Quattro anni fa c’era Chiamparino, presidente uscente, che almeno a Torino città (e solo entro la cinta daziaria) era stato in grado di trainare partito e coalizione. Lui era arrivato a superare il 50 per cento, il centrosinistra aveva raggiunto il 46,8. Il Piemonte più profondo aveva voltato le spalle al centrosinistra, ma il capoluogo aveva tenuto, anzi si era schierato per il suo ex sindaco, il più amato d’Italia nell’era olimpica. Il rischio è che tra sei mesi la coalizione sprofondi ovunque, mentre al Nazareno inseguono le chimere grilline.

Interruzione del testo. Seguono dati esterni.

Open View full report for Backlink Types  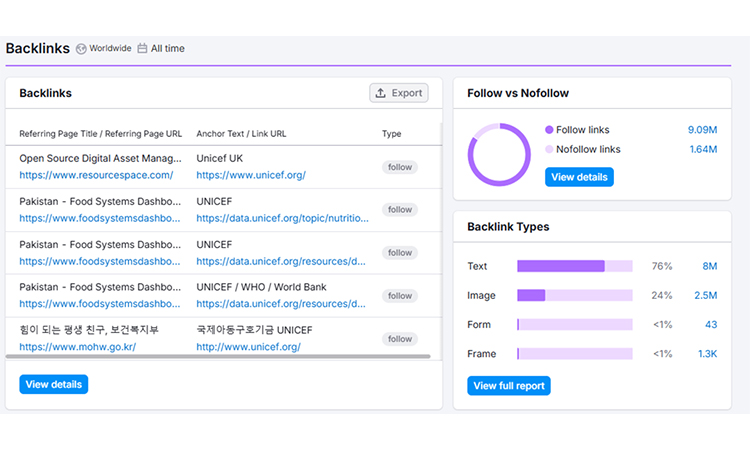coord(508,386)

A livello nazionale Schlein non riesce a esprimere una linea, a livello locale ha messo in freezer un partito che aveva iniziato a discutere di temi e avviato a primarie. Risultato: mentre Cirio è in campagna elettorale permanente, il Pd si arrovella su alchimie politiche in cerca di un accordo (al ribasso) con il M5s su cui in pochi scommettono, vista anche la torsione populista di Giuseppe Conte che è riuscito persino a rinnegare se stesso nel recente voto sul Mes in cui ha schierato il suo partito sul No, allineandolo a Lega e Fratelli d’Italia. Queste sono le premesse di un’intesa difficile da trovare vista anche la concomitanza delle regionali in Piemonte con le europee, una tornata in cui i partiti sono spinti a enfatizzare le proprie posizioni per massimizzare il consenso, marcando le differenze con gli avversari ma anche con i potenziali alleati. Il paradosso è che, calcolatrice alla mano, pure laddove il campo largo dovesse realizzarsi ed estendersi dalle forze più riformiste a quelle più radical-populiste, con un Pd al di sotto del 20 per cento la coalizione non sarebbe comunque competitiva.